The research world benefits from a solid baseline for study and comparison, said Ruwanthi Gunawardane, Ph.D., Director of Stem Cells and Gene Editing at the Allen Institute for Cell Science, the team of researchers who generate the Allen Cell Collection cell lines by gene-editing them to highlight different microscopic structures with glowing fluorescent labels.
“You have to start with good data to build good models. Part of generating good data is having high quality cells that are made in a standardized and well characterized way,” Gunawardane said. “These cells also allow people to compare data from lab to lab. Everybody’s going to benefit, not just us.”
The Allen Cell Collection represents a shift in the cell biology field toward studying cells that are more representative of healthy human cells. Traditionally, cell biologists have used cancerous cells in their studies, not just for understanding the biology of cancer, but because the cells are much easier to keep alive in the lab. Cancer cells differ from normal human cells in a lot of ways, but researchers didn’t have a good method to study normal human cells in a petri dish until relatively recently.
A little over a decade ago, the Japanese cell biologist Shinya Yamanaka, M.D., Ph.D., spearheaded a new method to generate stem cells from mature human cells, making possible the technology that eventually led to the Allen Cell Collection. These stem cells start their lives in the connective tissue of the skin. Yamanaka figured out how to make a few genetic tweaks in these adult skin cells that reverts them back to an immature stage.
These stem cells are known as pluripotent, meaning with the right manipulations in the lab, they can give rise to muscle, nerve, kidney and other types of human cells that scientists may want to study. And they are relatively easy to grow and handle in the lab.
One of Yamanaka’s colleagues, Bruce Conklin, M.D., a stem cell researcher at the Gladstone Institutes, used the technique to generate a stable population of stem cells, known as a cell line, that his research team made from a volunteer who donated a small skin biopsy. That cell line later became the foundation for the Allen Cell Collection.
The Allen Institute for Cell Science researchers use a method of gene editing that relies on the CRISPR technology, a newly developed method for easily changing a cell’s genes. The convergence of these two technologies allowed the creation of the Allen Cell Collection, Gunawardane said.
Cardiomyocytes generated from human stem cells. This cell line was edited to fluorescently tag a protein that only shows up in cardiomyocytes.

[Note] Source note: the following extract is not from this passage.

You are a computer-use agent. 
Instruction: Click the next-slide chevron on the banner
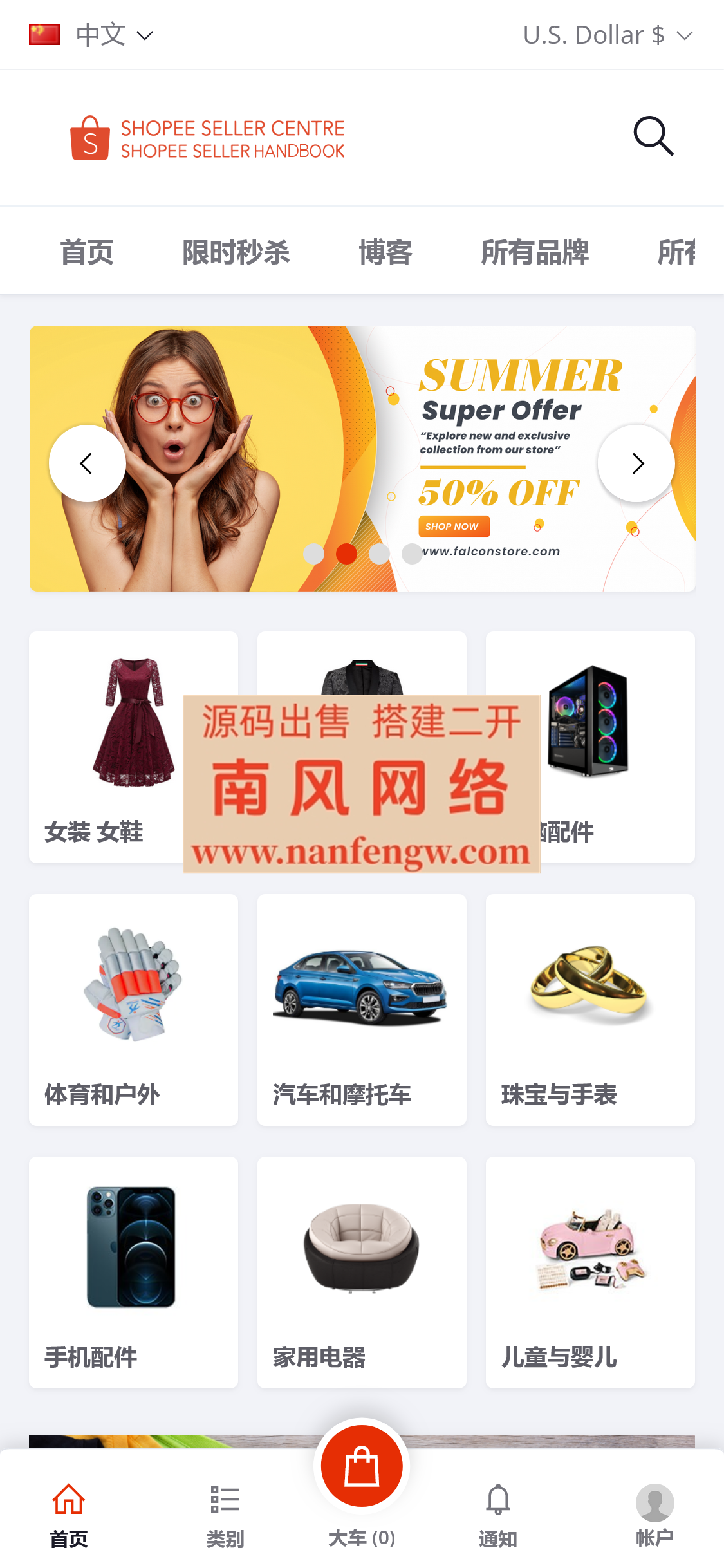(x=636, y=463)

The research team has now generated and made available 31 cell lines with fluorescent tags for 28 different subcellular structures, with more coming down the pike. Five of those lines include glowing labels that can only be seen when the stem cells are manipulated to change into cardiomyocytes, or heart muscle cells. The cell lines are distributed to research labs through the Coriell Institute for Medical Research.
Many of those tags mark very well-known structures in the cell, such as the nucleus, which houses the cell’s DNA blueprint.

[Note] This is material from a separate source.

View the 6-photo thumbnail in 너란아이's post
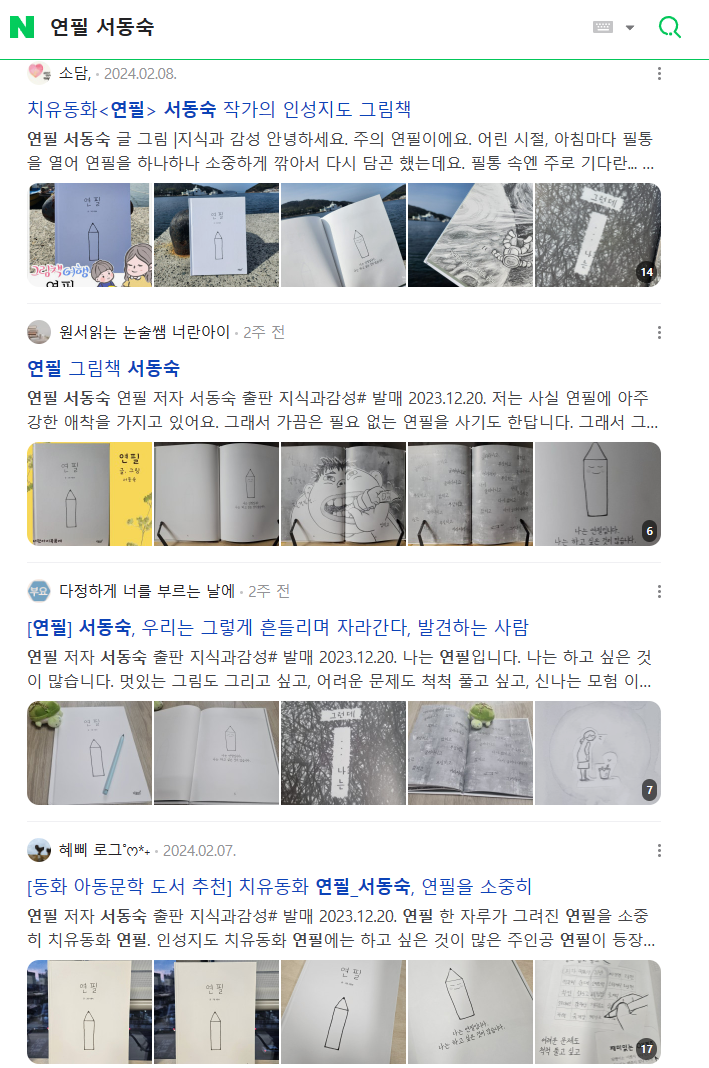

“Marking those well-known structures provides a scaffolding for understanding cell biology,” Conklin said. “By choosing these classic ‘textbook’ markers, the Allen Institute is providing the foundation for people who are trying to write the unwritten chapters of the next textbook.”
The lines are being used to study heart cells, brain cells, and kidney disease, and the researchers hope that opening up their availability for research in industry will also accelerate disease research and drug discovery.
“If researchers who are developing new drugs or testing drugs have a more relevant system to do that in, then they might be able to better predict what’s going to happen in a human,” Gunawardane said. “To me that’s really exciting.”